--- START ---

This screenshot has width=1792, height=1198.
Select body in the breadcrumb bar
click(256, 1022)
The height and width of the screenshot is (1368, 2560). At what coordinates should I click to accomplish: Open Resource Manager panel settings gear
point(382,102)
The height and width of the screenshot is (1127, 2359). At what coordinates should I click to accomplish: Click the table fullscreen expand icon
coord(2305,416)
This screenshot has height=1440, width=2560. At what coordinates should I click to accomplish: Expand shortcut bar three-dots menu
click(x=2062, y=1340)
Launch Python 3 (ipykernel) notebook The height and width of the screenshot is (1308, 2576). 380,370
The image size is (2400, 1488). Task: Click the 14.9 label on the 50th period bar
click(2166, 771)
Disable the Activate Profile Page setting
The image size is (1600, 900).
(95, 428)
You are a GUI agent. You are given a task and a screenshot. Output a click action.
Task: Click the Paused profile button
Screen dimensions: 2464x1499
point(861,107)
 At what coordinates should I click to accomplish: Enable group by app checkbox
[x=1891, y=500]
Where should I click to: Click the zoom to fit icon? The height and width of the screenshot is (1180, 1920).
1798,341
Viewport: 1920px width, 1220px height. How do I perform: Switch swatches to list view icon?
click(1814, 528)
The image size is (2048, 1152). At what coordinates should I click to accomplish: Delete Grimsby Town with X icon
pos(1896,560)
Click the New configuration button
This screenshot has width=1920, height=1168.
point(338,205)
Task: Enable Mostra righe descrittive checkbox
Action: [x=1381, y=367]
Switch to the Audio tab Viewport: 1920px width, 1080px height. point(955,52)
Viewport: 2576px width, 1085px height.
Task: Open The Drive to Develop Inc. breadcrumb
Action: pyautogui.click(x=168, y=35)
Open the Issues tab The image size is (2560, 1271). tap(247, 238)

--- END ---

■ YOUR INSTRUCTIONS
Exactly as given, repeat each line above.

■ THE COMPLETED TASK
This screenshot has width=1792, height=1198.
Select body in the breadcrumb bar
click(256, 1022)
The height and width of the screenshot is (1368, 2560). At what coordinates should I click to accomplish: Open Resource Manager panel settings gear
point(382,102)
The height and width of the screenshot is (1127, 2359). At what coordinates should I click to accomplish: Click the table fullscreen expand icon
coord(2305,416)
This screenshot has height=1440, width=2560. At what coordinates should I click to accomplish: Expand shortcut bar three-dots menu
click(x=2062, y=1340)
Launch Python 3 (ipykernel) notebook The height and width of the screenshot is (1308, 2576). 380,370
The image size is (2400, 1488). Task: Click the 14.9 label on the 50th period bar
click(2166, 771)
Disable the Activate Profile Page setting
The image size is (1600, 900).
(95, 428)
You are a GUI agent. You are given a task and a screenshot. Output a click action.
Task: Click the Paused profile button
Screen dimensions: 2464x1499
point(861,107)
 At what coordinates should I click to accomplish: Enable group by app checkbox
[x=1891, y=500]
Where should I click to: Click the zoom to fit icon? The height and width of the screenshot is (1180, 1920).
1798,341
Viewport: 1920px width, 1220px height. How do I perform: Switch swatches to list view icon?
click(1814, 528)
The image size is (2048, 1152). At what coordinates should I click to accomplish: Delete Grimsby Town with X icon
pos(1896,560)
Click the New configuration button
This screenshot has width=1920, height=1168.
point(338,205)
Task: Enable Mostra righe descrittive checkbox
Action: [x=1381, y=367]
Switch to the Audio tab Viewport: 1920px width, 1080px height. point(955,52)
Viewport: 2576px width, 1085px height.
Task: Open The Drive to Develop Inc. breadcrumb
Action: pyautogui.click(x=168, y=35)
Open the Issues tab The image size is (2560, 1271). tap(247, 238)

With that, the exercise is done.